Greece could still benefit from QE

The recent statements by European Central Bank Governor Mario Draghi in Portugal about a restart of the quantitative easing program (QE) if inflation in the eurozone does not approach Frankfurt’s target are opening a window of opportunity for Greece.

Several analysts believe a new bond-buying program is likely, but a key condition for Greece to enter it is to have its bonds revert to investment grade level by at least one major credit rating agency.

According to Bank of Greece estimates, the country’s participation in the QE would reduce the yields of Greek bonds by at least 70 basis points. It would also reduce drastically the cost of borrowing for banks and corporations. However, even if the QE does not resume, Greece also has another opportunity to take: Its participation in the ECB reinvestment program.

BoG Governor Yannis Stournaras tells Kathimerini that “the market today treats Greek bonds as if they already are on investment grade, showing it is taking Greece’s upgrading for granted.”

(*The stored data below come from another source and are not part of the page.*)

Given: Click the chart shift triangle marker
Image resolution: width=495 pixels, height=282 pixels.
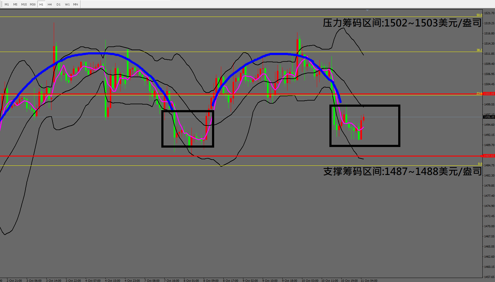Looking at the screenshot, I should [367, 10].
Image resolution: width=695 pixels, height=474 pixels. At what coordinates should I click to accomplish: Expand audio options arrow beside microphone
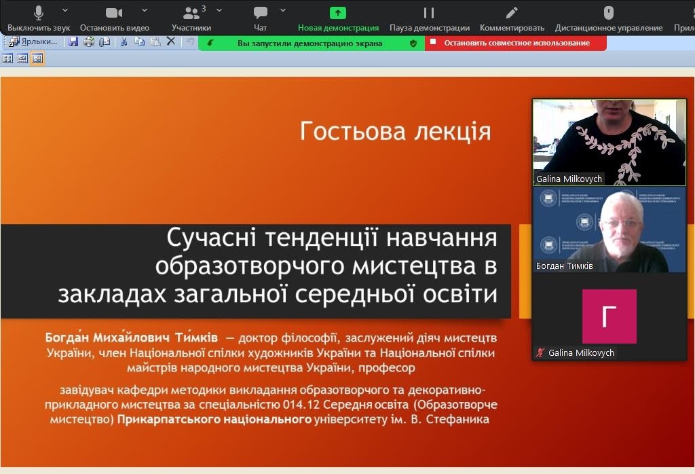(x=65, y=10)
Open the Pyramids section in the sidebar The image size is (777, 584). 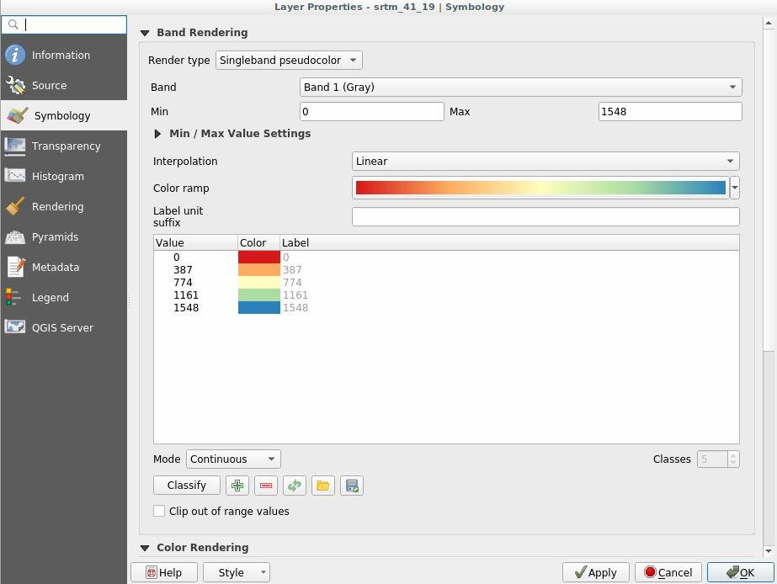[55, 237]
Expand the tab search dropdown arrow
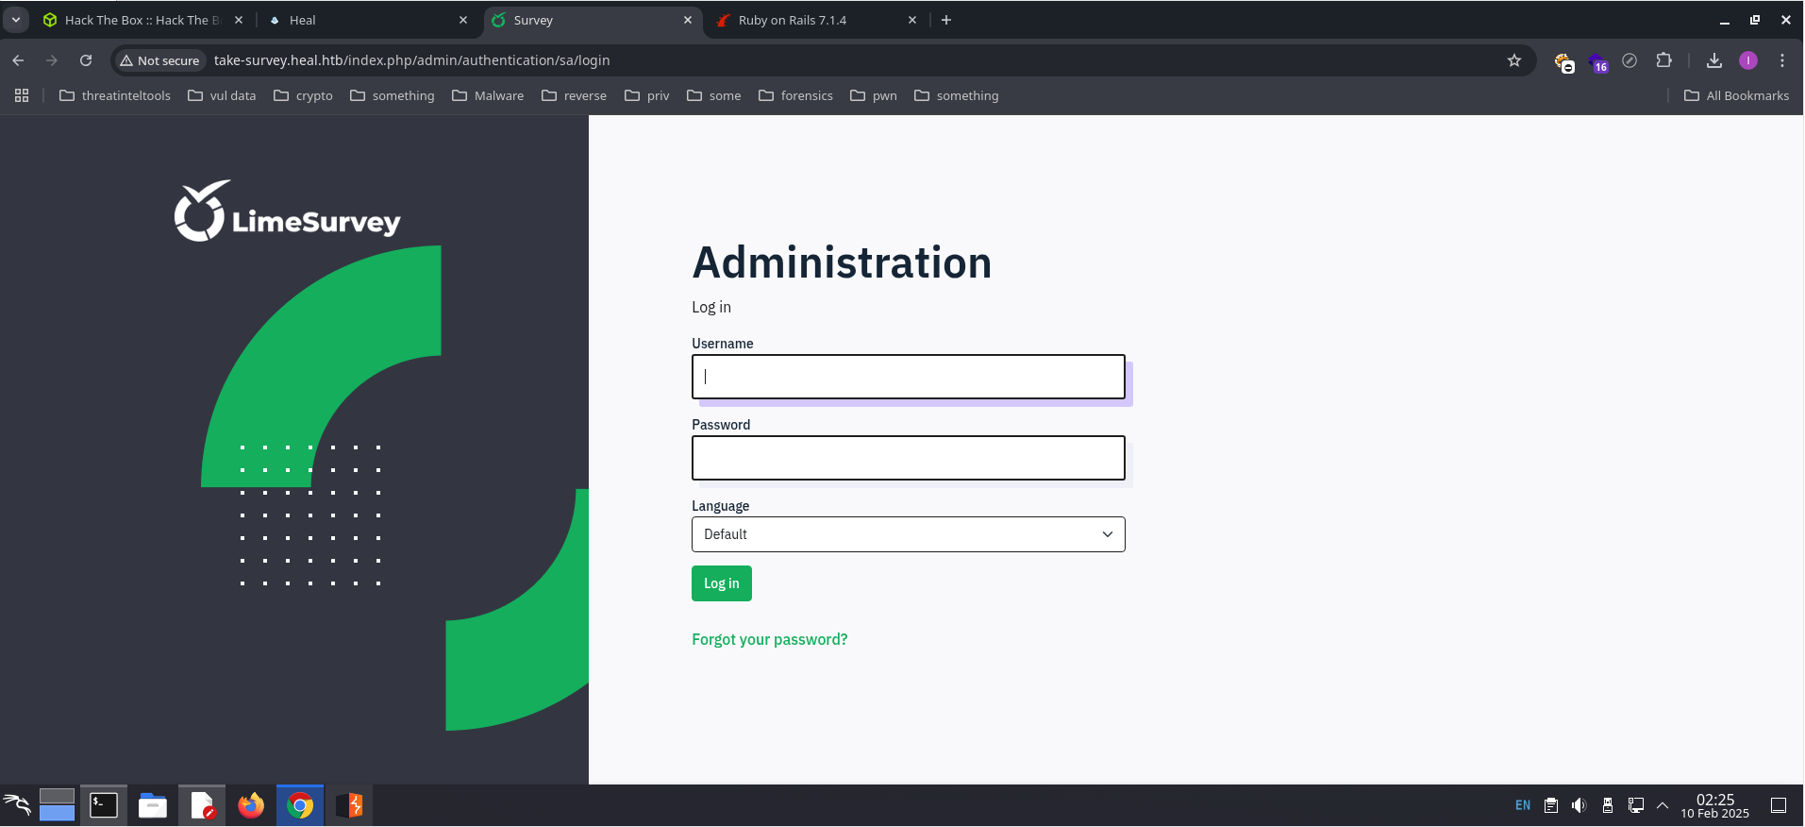 pyautogui.click(x=16, y=20)
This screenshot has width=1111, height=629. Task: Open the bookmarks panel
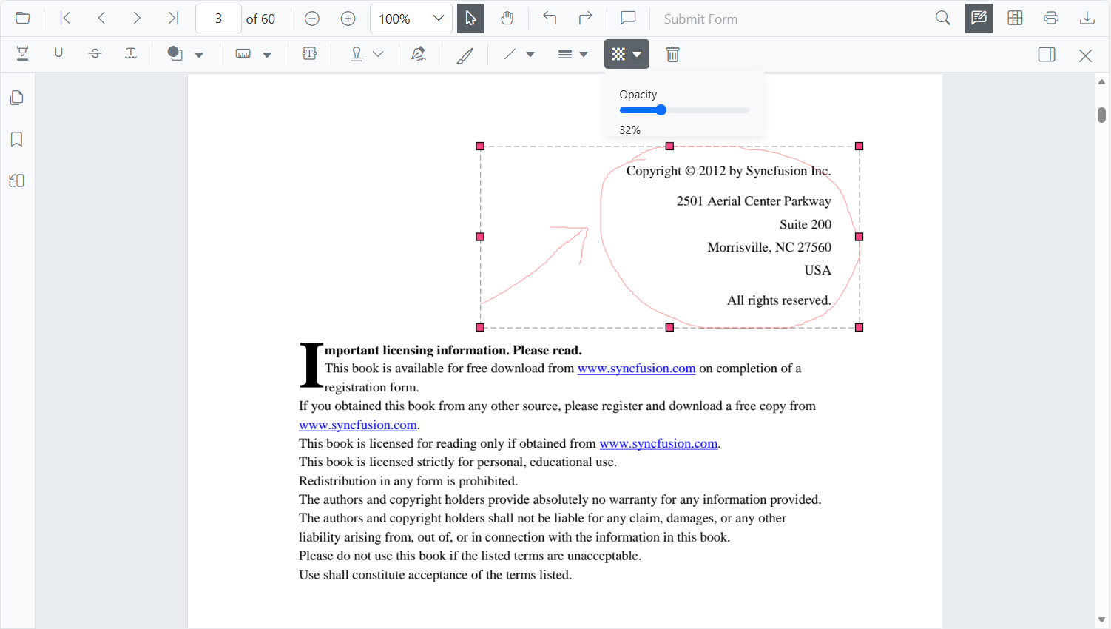(16, 138)
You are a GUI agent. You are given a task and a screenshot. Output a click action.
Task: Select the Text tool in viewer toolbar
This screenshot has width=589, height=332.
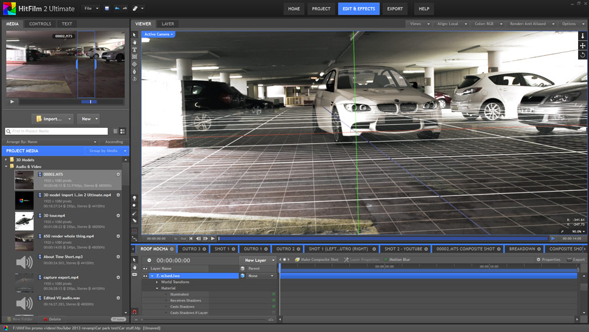[x=135, y=50]
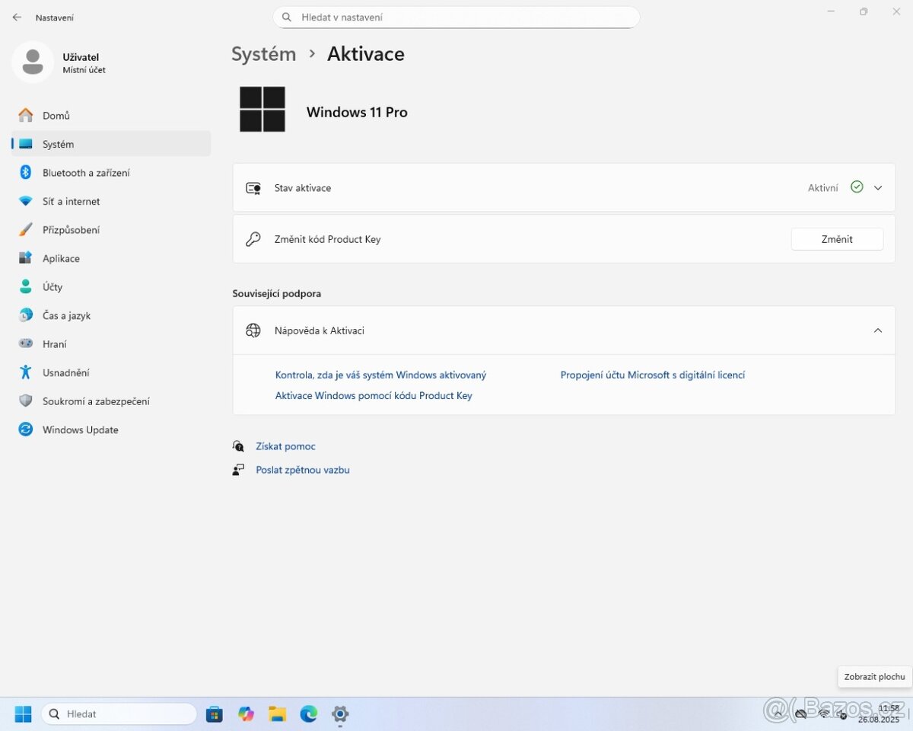Click the Systém breadcrumb link

(x=263, y=54)
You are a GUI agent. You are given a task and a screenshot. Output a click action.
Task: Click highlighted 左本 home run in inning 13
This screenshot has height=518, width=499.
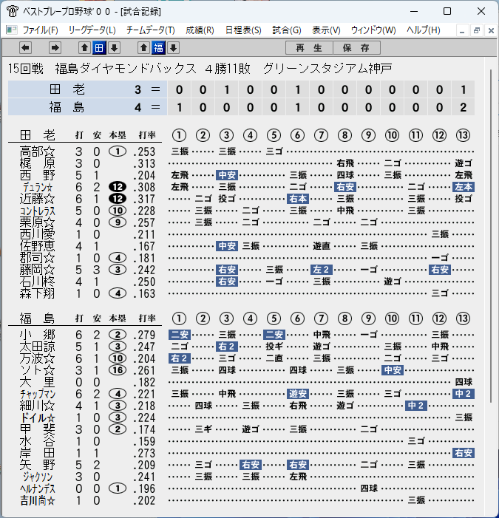point(464,187)
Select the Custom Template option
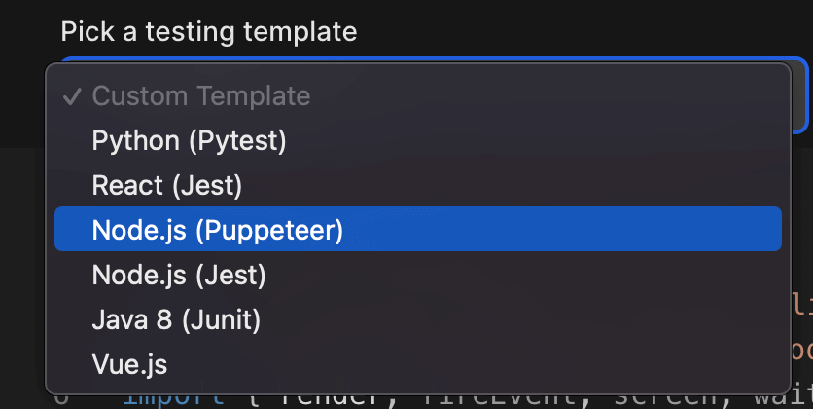Image resolution: width=813 pixels, height=409 pixels. [x=201, y=96]
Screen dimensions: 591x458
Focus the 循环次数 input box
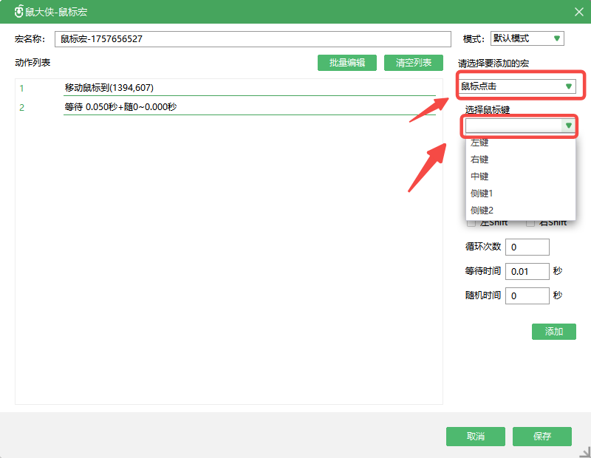click(x=527, y=247)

He estimates that “even without another QE, Greece could take part in a QE reinvestment phase.” He explains that “since Greece has never participated in the QE, there is accumulated requirement in capital key distribution [i.e. each central bank’s participation in the ECB capital], which means this country may enter the reinvestment stage.” It is that capital key which is used for the ECB to buy state bonds and reinvest them.

Fabio Balboni, senior European economist at HSBC, tells Kathimerini Greece’s participation in the ECB’s reinvestment process is possible: “We do not expect the ECB to restart QE unless the situation deteriorates from now. But in any case restarting QE is a second-order issue for Greece. When (and if) Greek government bonds get to investment grade, the ECB could start buying them to fill Greece’s capital key during the reinvestment phase of the previous QE program, without the need to restart QE. We think that this is a decision which is totally in the hands of the ECB to make, even within existing rules.”

“Based on what rating agencies have said, broadly speaking there are three things which are pre-empting further upgrades: political uncertainty, situation of the banks, and risk of fiscal slippage. After the elections, we could have more clarity on all these issues, which could unlock one (or more) rating upgrades. Becoming investment grade would not only matter for QE, but even more importantly would broaden Greece’s investor base allowing more investors to buy Greek bonds,” argues Balboni.

Danske Bank Chief Analyst Jens Peter Sorensen expects an upgrade by up to two notches for Greece, that would bring the country one step before investment grade: “The comments from Draghi were very positive for Greece, even though it may take some time before Greece reaches investment-grade level. However, there is a strong hunt for yield and combined with a Greece being funded for almost 10 years – then the easing of monetary policy as well as the positive economic story is very supportive for Greece.”

“I do expect an upgrade of Greece given the significant decline in the funding – and it could be two notches this year. I am a bit surprised that they are getting closer to an IG rating , but the rating agencies are slow and most of them just have two rating reviews during the year,” says the Danske Bank analyst to Kathimerini.